Il club partenopeo non ha effettuato mosse nella prima settimana del calciomercato invernale ma non mancano le idee per rinforzare la rosa.
Alle prese con più di un problema a livello di infermeria e con diverse partite importanti in arrivo, in Italia e in Europa, il Napoli è pronto a definire nuove strategie sia in entrata sia in uscita, per consentire ad Antonio Conte di avere una rosa profonda e competitiva per affrontare al meglio gli impegni dentro e fuori i confini nazionali. Nonostante ciò, il direttore sportivo Giovanni Manna preferisce ‘giocare a nascondino’, evitando di sbilanciarsi sui dettagli relativi alle strategie per il mercato di gennaio.
“Stiamo operando a regime controllato – ha dichiarato, sorridendo, nel corso di un’intervista rilasciata a Radio CRC -. Siamo attivi e sappiamo dove poter eventualmente migliorare la squadra. Ci faremo trovare pronti se ci saranno delle opportunità, ma siamo concentrati sul campo”. Manna, inoltre, ha lanciato una vera e propria provocazione parlando proprio della sessione invernale: il diesse del club partenopeo, nello specifico, ha invitato i vertici del calcio ad eliminare la possibilità del mercato ‘di riparazione’.

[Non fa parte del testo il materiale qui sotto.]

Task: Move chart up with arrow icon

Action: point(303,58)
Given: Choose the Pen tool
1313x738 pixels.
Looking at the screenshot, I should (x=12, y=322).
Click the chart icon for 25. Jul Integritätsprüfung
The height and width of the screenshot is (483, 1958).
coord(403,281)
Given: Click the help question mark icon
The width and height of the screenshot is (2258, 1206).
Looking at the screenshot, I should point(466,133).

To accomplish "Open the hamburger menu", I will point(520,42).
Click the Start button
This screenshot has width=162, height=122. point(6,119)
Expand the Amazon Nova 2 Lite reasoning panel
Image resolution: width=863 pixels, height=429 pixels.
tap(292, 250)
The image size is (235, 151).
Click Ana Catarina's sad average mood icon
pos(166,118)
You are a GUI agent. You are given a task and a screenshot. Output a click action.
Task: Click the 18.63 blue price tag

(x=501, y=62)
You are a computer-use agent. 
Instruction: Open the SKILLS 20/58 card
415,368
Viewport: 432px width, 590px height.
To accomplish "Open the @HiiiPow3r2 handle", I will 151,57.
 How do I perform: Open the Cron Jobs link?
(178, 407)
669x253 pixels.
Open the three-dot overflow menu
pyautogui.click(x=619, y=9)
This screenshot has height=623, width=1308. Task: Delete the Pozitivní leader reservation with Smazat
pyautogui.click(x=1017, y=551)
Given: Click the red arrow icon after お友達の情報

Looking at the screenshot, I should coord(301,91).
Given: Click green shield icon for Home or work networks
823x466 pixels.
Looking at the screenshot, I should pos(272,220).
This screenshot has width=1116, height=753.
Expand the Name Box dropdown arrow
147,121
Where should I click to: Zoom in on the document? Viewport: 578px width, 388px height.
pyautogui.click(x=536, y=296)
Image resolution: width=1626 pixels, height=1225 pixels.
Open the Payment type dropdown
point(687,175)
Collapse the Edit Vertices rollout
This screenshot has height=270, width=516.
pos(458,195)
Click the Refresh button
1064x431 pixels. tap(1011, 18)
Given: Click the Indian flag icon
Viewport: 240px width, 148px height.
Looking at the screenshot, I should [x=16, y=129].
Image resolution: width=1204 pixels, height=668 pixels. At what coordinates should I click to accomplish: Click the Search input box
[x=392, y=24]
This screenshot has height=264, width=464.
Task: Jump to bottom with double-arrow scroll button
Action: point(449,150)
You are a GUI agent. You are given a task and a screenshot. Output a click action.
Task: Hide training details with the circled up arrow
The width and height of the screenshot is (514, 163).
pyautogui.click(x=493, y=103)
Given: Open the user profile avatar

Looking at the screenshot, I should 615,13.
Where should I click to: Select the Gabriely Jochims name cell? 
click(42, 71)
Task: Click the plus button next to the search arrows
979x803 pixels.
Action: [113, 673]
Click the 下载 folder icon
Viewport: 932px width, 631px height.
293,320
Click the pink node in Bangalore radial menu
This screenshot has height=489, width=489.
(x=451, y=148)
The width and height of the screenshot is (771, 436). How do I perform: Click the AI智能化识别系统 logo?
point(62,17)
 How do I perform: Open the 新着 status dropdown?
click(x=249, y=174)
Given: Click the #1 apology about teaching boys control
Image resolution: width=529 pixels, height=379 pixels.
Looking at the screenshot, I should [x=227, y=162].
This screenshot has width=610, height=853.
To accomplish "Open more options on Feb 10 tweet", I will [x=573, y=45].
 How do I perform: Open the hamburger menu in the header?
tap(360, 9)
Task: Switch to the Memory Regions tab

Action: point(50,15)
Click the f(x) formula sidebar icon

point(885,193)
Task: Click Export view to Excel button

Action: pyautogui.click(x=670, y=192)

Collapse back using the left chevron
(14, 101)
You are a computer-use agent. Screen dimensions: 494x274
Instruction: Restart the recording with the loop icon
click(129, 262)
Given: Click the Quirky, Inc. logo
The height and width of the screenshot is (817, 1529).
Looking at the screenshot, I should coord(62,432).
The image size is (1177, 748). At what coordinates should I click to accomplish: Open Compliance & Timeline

“Io penso che il calciomercato debba fermarsi prima dell’inizio del campionato, d’estate – ha detto -. Il mercato di gennaio, personalmente, non mi piace perché è condizionato dalle partite e dalla stagione in corso. Penso che il più delle volte si possano fare degli errori piuttosto che migliorare o rafforzare la squadra: anche questo può essere uno spunto di riflessione”. Nella prima settimana di mercato invernale il Napoli non ha effettuato né acquisti né cessioni, ma qualcosa sembra comunque bollire in pentola.
Antonio Conte, infatti, non ha nascosto il suo desiderio di avere qualche rinforzo soprattutto in attacco, visti i problemi fisici di Lukaku e quelli di adattamento di Lorenzo Lucca. In tal senso è tornato d’attualità il nome di Rageem Sterling, attualmente fuori rosa al Chelsea, benché l’ingaggio dell’inglese (oltre 14 milioni di euro all’anno previsti dal contratto attuale con i Blues) rappresenti al momento un ostacolo importante.
In uscita, invece, resta il nodo Kevin De Bruyne: il belga, fermo per un grave infortunio muscolare fino a marzo, ha estimatori nel campionato saudita e potrebbe decidere di lasciare il Napoli dopo pochi mesi dall’arrivo a parametro zero se riterrà opportuno cambiare aria per giocarsi fino in fondo le possibilità di far parte della rosa del Belgio ai Mondiali 2026.